→ DATA PROVIDED
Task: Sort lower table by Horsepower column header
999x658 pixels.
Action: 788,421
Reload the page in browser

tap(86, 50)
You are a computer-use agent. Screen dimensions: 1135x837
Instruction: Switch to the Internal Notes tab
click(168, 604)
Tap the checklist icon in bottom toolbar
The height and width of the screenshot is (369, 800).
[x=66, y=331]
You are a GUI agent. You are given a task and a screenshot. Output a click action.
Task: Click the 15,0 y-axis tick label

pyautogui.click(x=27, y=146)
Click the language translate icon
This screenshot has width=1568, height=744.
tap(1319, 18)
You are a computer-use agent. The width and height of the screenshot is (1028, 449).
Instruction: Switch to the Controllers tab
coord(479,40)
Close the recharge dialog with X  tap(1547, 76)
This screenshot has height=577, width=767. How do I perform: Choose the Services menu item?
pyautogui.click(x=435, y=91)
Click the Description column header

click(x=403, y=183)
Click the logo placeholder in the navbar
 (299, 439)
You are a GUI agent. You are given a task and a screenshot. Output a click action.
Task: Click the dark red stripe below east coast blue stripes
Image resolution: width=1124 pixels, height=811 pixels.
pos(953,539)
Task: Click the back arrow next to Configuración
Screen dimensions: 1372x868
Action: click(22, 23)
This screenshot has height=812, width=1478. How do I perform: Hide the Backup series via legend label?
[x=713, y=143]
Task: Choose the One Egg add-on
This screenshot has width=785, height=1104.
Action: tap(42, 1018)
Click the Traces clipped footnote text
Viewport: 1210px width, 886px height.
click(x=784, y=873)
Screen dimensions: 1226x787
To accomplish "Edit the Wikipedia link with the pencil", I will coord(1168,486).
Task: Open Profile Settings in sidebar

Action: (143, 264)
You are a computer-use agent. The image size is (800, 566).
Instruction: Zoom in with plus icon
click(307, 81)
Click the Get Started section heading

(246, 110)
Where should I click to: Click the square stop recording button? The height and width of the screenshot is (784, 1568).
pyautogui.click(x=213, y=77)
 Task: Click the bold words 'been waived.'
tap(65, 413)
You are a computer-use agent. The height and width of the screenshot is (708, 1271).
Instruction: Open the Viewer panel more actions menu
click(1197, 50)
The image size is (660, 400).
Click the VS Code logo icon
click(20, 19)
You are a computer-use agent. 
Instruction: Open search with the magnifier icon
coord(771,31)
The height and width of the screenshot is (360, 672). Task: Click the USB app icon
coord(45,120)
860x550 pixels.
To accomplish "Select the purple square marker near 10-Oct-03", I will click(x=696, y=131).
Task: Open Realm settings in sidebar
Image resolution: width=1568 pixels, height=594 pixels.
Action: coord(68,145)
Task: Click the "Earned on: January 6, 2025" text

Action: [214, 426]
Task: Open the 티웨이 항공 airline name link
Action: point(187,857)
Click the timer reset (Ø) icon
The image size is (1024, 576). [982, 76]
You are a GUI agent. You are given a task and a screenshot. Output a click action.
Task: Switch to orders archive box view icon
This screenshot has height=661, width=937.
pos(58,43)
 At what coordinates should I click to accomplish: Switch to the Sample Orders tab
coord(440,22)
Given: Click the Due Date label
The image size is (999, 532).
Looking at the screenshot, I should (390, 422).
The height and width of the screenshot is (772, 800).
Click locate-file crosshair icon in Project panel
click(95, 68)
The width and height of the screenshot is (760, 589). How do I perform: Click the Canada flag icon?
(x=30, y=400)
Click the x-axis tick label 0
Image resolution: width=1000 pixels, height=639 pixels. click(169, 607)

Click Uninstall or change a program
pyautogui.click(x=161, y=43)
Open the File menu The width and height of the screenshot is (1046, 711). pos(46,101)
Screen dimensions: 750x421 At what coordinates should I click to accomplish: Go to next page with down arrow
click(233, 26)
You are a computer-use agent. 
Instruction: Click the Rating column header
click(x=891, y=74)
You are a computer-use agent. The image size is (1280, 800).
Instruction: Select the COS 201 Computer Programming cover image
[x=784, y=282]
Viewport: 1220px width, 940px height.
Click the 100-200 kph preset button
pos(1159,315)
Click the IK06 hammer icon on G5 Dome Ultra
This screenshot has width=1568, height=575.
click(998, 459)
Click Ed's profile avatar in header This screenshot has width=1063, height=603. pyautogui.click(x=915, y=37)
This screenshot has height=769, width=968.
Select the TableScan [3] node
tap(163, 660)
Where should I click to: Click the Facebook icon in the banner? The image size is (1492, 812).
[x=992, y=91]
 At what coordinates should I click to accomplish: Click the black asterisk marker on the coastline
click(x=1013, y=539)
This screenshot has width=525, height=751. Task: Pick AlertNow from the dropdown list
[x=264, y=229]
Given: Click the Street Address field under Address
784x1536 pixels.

→ TRY IT
A single figure, please: the number of lines in the data that hold the string "will".

→ YOUR SOLUTION
2